Par ailleurs, s’il est ''provoqué par la remise d’un don ou d’une récompense quelconque'' ou lorsque la personne concernée par le témoignage (qu’il soit en sa faveur ou pas) est passible d’une peine criminelle, le faux témoignage sera alors puni de sept ans d’emprisonnement et de 100 000 euros d’amende, ainsi que le prévoit l’article 434-14 du code pénal.
Mais, à ce stade, rien ne confirme que le préfet ait livré intentionnellement de fausses informations lors de son audition.

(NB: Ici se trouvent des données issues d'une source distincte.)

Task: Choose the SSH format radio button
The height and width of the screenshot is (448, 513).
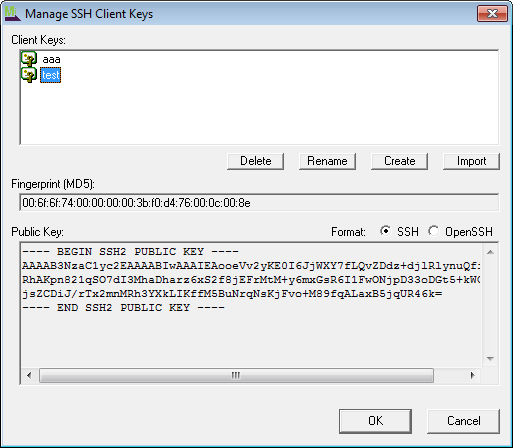Action: tap(385, 231)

Pour le moment, aucune saisine du parquet ne semble avoir été initiée à propos des auditions de l’enquête parlementaire sur l'affaire Benalla.
A ce jour, seul le pneumologue Michel Aubier a été condamné en juillet 2017 à six mois de prison avec sursis et 50 000 euros d’amende, pour avoir dissimulé aux sénateurs qu’il était payé depuis 1997 par Total, lors d’une audition parlementaire en 2015 sur une enquête concernant la qualité de l'air. Il a fait appel de cette décision qui n'est donc pas définitive.
C'est dire que le parjure n'est plus guère poursuivi en France aujourd'hui et bien différemment qu'autrefois puisque le châtiment privilégié était l’émanotation !
Un peu d'histoire: la main du parjure
La loi salique prévoyait une amende de quinze sous d’or. Puis, il est souvent puni de l'ablation de la langue et surtout donc par la main coupée ''la main du parjure'', comme le prescrivait un capitulaire carolingien dès mars 779.
C'est la « vindicta dignissima perjurii ».
Élaborées à une époque marquée par une volonté de retrouver une véritable justice publique, les textes carolingiens prévoient des peines sévères, exemplaires et dissuasives.
En prêtant serment avec sa main droite le jureur s’engage en effet sur la vérité de sa déclaration et de sa promesse et, en cas de manquement à la parole donnée, le membre est coupé car il a permis la faute mais aussi parce qu’il garantissait l’engagement et la véracité des propos tenus. L’amputation empêche tout renouvellement de la faute, elle rend impossible toute participation à la vie de la communauté. L’individu reconnu coupable de parjure et puni de cette façon est placé dans une situation d’incapacité juridique comprise entre la mort physique et la mort civile, la peine mérite alors plus que jamais le qualificatif d’infamante.
Le parjure est condamné puisqu’il remet en cause la validité de la parole et met alors en péril l’organisation et le fonctionnement de la société
Dans cette même ligne, Ganelon, le traître de la Chanson de Roland meurt pendu après qu'on lui ai coupé, non sa main de parjure, mais sa barbe et ses moustaches également symboliques.